Exercise requirements.
Beneath this instruction is a listing. Transcribe from it only the stretch from the line with "The height and width of the screenshot is (641, 934)." through the line with "You are a computer-use agent. Viewport: 600px", both end lines included, exactly as written.

--- START ---

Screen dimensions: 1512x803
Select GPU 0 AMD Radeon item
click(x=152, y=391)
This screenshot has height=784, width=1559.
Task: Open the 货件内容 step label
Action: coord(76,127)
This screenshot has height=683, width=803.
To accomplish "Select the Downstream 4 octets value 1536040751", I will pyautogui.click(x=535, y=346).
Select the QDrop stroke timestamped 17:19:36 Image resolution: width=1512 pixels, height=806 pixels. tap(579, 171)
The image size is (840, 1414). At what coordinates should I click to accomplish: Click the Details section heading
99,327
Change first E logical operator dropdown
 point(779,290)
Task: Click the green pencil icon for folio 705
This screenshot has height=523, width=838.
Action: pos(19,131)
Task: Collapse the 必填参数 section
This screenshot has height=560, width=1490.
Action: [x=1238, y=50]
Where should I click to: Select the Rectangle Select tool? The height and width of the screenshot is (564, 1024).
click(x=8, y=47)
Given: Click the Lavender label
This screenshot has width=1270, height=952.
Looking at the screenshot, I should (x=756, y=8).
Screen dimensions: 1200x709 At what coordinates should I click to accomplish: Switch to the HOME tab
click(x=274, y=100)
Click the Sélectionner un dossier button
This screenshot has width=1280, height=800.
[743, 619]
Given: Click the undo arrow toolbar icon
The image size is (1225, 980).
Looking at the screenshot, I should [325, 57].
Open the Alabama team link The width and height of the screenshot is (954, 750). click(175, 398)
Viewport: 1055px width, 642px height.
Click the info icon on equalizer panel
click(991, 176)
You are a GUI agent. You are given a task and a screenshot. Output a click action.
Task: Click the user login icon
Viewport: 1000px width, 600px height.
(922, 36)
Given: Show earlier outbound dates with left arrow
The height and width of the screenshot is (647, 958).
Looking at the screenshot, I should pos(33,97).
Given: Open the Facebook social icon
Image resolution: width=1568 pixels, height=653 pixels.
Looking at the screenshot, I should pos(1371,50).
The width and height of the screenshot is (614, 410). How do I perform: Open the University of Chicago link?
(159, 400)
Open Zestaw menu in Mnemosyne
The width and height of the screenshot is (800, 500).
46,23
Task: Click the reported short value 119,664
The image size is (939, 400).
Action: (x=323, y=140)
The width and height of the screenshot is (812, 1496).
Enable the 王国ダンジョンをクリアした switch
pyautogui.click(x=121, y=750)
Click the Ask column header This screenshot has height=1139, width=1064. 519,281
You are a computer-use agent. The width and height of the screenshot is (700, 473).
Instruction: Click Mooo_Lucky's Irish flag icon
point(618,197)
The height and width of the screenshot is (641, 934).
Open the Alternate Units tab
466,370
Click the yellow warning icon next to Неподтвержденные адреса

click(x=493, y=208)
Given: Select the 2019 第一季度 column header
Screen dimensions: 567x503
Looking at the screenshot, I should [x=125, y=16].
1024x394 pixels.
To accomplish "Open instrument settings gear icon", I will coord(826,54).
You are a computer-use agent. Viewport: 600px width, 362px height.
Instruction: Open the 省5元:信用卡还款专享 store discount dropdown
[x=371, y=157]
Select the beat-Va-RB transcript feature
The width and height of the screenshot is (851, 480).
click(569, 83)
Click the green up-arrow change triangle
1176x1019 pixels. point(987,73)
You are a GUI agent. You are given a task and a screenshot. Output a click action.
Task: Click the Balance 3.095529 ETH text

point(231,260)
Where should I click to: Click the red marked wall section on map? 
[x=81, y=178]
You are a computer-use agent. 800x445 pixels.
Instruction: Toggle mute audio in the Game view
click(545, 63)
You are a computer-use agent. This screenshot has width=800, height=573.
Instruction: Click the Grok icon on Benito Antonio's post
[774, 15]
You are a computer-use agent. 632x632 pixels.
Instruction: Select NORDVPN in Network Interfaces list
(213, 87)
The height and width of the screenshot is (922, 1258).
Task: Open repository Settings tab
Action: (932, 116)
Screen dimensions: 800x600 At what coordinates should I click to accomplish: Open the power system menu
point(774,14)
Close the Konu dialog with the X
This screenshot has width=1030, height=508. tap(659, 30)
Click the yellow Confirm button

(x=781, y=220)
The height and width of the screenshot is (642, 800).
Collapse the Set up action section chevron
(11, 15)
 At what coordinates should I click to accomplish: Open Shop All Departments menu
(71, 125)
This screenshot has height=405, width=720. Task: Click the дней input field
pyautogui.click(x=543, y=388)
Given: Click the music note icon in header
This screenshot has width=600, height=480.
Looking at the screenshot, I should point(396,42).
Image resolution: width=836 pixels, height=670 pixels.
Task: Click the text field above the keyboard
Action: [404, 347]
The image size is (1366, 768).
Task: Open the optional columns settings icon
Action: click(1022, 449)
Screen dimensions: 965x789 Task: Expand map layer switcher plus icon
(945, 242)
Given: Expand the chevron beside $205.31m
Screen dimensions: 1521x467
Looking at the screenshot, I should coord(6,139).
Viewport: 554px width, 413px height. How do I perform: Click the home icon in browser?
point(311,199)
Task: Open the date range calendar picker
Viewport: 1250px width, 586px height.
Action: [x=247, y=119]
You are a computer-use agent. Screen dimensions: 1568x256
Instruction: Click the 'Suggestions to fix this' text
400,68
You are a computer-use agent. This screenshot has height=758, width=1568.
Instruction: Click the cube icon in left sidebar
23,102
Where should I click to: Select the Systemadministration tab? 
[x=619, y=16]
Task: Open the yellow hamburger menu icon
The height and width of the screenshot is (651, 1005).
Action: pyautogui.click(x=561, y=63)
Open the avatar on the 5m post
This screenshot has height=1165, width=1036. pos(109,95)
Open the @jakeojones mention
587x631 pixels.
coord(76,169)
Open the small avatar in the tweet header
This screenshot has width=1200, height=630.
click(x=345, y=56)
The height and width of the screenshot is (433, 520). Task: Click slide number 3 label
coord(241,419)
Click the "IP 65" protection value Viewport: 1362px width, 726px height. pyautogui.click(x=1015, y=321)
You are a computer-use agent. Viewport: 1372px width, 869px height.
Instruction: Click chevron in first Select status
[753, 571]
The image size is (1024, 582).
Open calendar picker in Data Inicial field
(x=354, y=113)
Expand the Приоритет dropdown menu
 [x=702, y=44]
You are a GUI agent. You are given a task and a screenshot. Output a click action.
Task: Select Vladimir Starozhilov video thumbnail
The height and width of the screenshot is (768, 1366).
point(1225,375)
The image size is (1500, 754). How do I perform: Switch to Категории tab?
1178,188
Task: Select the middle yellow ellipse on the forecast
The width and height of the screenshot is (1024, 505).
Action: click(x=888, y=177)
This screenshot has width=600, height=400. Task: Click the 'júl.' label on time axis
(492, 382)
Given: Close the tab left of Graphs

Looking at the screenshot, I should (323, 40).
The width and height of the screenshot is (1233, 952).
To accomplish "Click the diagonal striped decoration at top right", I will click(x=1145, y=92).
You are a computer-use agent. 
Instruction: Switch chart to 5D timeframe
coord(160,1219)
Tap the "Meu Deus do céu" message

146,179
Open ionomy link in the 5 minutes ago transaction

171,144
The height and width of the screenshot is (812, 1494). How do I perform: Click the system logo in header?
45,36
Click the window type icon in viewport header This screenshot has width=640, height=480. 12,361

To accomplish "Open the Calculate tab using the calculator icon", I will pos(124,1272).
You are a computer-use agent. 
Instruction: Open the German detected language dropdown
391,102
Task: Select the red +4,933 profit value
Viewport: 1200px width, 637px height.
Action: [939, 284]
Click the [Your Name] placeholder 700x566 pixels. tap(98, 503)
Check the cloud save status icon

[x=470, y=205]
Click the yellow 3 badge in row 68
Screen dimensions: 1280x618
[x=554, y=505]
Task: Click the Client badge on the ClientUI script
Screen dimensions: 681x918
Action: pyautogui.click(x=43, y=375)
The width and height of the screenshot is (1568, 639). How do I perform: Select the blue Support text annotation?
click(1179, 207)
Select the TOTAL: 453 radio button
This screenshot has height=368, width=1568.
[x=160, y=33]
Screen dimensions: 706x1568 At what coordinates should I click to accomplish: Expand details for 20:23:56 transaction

--- END ---

Result of this exercise.
The height and width of the screenshot is (641, 934).
Open the Alternate Units tab
466,370
Click the yellow warning icon next to Неподтвержденные адреса

click(x=493, y=208)
Given: Select the 2019 第一季度 column header
Screen dimensions: 567x503
Looking at the screenshot, I should [x=125, y=16].
1024x394 pixels.
To accomplish "Open instrument settings gear icon", I will coord(826,54).
You are a computer-use agent. Viewport: 600px width, 362px height.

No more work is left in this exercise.